Visão de Mercado

A Posse de Bola

Estaticamente, a posse de bola é popularizada como indicador de performance positivo sendo também quantificada temporalmente e interpretada como o domínio do jogo por parte de uma das equipas ou o equilíbrio entre ambas.

Na prática, o futebol é regido por princípios de jogo que são constantes independentemente da estratégia e formação. Um dos princípios de jogo ofensivo é a “progressão” ou “penetração” que se resume a quebrar linhas de forma a chegar perto da baliza adversária e assim estar mais perto do objetivo principal que é marcar. Estas podem acontecer com bola, através do passe, corrida com bola e/ou drible ou sem bola através de movimentos entre linhas.

A desassociação da posse de bola aos princípios que regem o jogo, em especial a “progressão” é incorreta, contudo popular. É usada como justificação de resultados menos conseguidos ou em defesa de uma ideia de jogo que pode não estar a resultar.

No futebol moderno, o apogeu da posse de bola surgiu com o FC Barcelona de Pep Guardiola e cujo sucesso consequente influenciou enumeras ideias de jogo. Aos olhos mais desatentos, o sucesso ofensivo desta ideia de jogo passaria por um conjunto de passes para jogadores em posições de apoio, caracterizada pela paciência e eficiência e recorrendo a “passes para o lado”. Contudo, o sucesso desta estratégia, e seguindo a vertente popular de quantificar a posse de bola, prende-se em duas variáveis “Packing” e “Impect” introduzidas pelos ex-jogadores Stefan Reinartz e Jens Hegeler e que tem como objetivo qualificar a posse de bola.

“Packing” refere-se ao número de jogadores que ficam atrás da linha da bola depois de um passe e “Impect” refere-se ao número de defesas incluindo o guarda redes que ficam atras da linha da bola de um passe. Em suma, estas duas variáveis mostram a progressão da posse de bola e desta forma, a capacidade de uma equipa em quebrar linhas.

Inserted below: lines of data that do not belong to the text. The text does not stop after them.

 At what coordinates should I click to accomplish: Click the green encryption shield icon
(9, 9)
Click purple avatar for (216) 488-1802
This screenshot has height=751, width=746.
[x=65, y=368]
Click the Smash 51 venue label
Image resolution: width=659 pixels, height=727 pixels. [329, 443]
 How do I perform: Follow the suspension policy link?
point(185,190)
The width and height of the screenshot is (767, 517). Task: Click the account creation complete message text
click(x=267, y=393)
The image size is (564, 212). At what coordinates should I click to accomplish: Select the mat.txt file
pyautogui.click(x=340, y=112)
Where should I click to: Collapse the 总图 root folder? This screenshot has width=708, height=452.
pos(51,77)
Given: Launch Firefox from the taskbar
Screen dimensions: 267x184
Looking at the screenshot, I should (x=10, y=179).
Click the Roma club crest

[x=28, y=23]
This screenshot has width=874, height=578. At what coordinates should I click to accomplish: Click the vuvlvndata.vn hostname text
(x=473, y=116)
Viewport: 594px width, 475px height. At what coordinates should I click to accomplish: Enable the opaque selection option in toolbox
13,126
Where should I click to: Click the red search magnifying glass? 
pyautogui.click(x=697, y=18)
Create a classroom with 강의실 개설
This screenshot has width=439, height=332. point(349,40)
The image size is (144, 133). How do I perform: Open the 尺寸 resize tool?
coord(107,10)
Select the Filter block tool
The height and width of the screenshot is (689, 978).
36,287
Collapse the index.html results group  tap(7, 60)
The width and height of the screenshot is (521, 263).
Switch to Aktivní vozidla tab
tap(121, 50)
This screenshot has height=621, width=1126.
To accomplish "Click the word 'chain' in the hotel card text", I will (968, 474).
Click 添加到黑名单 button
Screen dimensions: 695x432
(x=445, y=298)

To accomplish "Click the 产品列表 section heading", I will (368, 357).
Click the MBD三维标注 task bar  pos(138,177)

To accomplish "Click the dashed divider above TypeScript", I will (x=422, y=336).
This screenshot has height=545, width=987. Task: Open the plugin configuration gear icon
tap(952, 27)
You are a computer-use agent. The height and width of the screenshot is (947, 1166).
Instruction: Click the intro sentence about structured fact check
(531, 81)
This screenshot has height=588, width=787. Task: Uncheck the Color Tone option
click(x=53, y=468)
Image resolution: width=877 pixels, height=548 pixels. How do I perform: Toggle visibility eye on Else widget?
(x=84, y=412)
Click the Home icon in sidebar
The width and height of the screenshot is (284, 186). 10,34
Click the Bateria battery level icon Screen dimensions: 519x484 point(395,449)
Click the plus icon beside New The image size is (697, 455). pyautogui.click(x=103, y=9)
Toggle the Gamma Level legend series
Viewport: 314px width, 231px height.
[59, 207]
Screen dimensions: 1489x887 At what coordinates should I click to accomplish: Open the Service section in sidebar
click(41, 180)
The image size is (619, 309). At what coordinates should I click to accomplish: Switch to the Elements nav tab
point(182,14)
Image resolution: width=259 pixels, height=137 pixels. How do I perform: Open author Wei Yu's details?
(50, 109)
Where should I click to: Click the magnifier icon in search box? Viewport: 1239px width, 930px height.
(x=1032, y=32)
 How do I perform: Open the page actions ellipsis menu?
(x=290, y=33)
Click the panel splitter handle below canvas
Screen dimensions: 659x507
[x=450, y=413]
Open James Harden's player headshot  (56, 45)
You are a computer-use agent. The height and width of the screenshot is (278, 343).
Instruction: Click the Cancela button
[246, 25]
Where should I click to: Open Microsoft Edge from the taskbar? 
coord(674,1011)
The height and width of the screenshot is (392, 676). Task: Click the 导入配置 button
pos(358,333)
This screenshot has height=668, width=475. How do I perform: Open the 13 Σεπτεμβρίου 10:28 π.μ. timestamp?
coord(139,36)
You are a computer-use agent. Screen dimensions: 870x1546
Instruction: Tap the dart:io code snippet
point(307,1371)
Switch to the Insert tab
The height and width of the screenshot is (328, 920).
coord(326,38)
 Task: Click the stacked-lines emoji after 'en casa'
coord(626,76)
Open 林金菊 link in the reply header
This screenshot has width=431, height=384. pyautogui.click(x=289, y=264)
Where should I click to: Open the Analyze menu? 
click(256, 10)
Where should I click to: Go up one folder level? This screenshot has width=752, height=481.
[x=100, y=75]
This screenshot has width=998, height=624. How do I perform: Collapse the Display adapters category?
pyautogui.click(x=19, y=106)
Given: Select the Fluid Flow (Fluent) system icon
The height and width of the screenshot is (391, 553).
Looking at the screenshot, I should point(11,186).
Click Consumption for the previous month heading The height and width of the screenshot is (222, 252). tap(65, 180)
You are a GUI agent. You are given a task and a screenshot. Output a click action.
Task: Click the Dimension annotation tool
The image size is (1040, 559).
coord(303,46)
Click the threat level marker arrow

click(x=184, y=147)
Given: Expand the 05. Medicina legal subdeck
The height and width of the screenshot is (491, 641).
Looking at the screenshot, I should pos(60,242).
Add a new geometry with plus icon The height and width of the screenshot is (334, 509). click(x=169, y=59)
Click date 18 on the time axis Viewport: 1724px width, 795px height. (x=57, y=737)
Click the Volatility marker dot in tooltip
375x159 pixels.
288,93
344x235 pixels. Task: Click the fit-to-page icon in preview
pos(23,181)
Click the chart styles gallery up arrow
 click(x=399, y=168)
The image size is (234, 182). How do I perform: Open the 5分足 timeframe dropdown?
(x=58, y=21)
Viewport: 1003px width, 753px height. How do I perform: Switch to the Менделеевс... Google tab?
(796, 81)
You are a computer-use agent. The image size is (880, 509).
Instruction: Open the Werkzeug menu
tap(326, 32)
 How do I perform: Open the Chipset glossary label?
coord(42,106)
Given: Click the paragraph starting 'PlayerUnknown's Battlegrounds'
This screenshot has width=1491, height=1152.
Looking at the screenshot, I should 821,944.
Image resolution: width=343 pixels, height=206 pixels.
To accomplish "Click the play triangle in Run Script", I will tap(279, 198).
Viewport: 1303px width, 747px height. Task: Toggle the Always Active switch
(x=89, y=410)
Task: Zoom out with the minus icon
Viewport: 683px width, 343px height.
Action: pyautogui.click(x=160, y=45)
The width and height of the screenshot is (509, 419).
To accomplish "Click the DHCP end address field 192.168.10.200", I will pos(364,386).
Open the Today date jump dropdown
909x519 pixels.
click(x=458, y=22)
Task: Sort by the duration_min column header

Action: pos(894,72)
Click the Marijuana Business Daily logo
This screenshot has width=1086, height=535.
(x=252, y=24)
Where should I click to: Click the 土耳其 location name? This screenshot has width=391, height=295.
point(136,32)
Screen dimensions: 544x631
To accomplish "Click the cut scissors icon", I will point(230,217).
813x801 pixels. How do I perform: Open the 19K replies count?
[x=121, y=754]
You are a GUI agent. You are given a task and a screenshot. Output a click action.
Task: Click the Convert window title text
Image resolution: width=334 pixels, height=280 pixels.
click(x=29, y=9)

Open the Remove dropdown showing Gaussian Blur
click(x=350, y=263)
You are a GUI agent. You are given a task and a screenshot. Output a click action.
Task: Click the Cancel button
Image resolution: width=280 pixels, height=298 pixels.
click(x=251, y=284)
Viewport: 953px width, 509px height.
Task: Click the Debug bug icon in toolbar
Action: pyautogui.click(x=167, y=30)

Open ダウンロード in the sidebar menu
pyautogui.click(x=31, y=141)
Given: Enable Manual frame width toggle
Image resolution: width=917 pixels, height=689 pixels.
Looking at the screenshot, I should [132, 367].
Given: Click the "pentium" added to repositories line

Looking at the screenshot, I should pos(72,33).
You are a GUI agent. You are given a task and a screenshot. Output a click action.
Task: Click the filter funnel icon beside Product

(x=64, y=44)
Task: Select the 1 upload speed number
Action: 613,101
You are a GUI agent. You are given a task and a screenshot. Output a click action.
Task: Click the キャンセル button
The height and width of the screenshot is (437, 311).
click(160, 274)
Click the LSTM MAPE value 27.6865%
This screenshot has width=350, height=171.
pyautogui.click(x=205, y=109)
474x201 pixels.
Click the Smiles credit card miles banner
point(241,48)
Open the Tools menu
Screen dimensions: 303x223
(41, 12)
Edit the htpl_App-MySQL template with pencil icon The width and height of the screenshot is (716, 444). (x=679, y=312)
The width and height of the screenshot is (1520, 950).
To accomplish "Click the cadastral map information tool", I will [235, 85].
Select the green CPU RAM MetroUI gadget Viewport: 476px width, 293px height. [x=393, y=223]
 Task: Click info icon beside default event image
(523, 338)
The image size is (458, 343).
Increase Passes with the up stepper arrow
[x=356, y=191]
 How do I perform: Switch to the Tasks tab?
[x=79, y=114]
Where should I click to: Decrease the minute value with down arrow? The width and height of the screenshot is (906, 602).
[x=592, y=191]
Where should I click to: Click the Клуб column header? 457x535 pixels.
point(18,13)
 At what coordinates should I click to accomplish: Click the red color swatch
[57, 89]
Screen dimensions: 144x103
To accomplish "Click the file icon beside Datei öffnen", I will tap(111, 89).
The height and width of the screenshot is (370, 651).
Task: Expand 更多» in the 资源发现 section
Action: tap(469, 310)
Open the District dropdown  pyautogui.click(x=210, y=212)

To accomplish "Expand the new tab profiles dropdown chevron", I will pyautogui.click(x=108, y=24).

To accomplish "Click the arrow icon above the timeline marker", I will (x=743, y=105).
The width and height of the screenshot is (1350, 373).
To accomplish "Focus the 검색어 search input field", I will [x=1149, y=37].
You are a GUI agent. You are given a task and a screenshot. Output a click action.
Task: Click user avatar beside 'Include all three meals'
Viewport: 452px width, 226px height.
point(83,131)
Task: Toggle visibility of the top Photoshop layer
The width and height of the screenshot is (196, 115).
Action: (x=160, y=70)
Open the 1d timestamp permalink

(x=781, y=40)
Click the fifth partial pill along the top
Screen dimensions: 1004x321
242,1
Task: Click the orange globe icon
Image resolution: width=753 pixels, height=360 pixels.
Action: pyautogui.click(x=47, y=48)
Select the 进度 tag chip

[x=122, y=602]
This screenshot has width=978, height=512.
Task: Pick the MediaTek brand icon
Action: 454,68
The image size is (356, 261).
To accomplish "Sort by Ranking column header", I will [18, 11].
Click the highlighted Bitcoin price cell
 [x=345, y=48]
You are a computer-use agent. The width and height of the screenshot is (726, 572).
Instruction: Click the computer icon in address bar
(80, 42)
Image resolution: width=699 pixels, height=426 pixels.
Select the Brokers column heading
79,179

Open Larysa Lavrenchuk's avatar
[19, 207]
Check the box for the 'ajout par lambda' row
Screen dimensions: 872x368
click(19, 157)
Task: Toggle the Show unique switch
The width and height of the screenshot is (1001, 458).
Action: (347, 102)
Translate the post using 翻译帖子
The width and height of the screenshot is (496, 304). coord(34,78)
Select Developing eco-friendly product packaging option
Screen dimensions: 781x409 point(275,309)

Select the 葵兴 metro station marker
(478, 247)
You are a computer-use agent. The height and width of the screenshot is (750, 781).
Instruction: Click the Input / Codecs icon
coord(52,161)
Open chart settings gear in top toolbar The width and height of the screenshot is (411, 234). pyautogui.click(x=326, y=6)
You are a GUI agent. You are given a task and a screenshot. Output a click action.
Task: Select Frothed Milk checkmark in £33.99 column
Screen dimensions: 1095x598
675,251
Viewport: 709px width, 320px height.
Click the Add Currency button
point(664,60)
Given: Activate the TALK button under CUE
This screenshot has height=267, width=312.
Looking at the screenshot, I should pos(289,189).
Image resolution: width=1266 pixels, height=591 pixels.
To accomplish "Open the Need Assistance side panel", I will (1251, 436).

Concluindo, é fundamental ser consciente de que a qualidade de uma equipa no processo ofensivo, especialmente quando se trata da posse de bola não se resume ao tempo em posse mas ao que se faz com essa posse, as linhas quebradas e os “metros ganhos”. A apresentação estatística e o motivo de debate entre adeptos e comunicação social devem oscilar do tempo em posse para o que se fez com a posse de bola.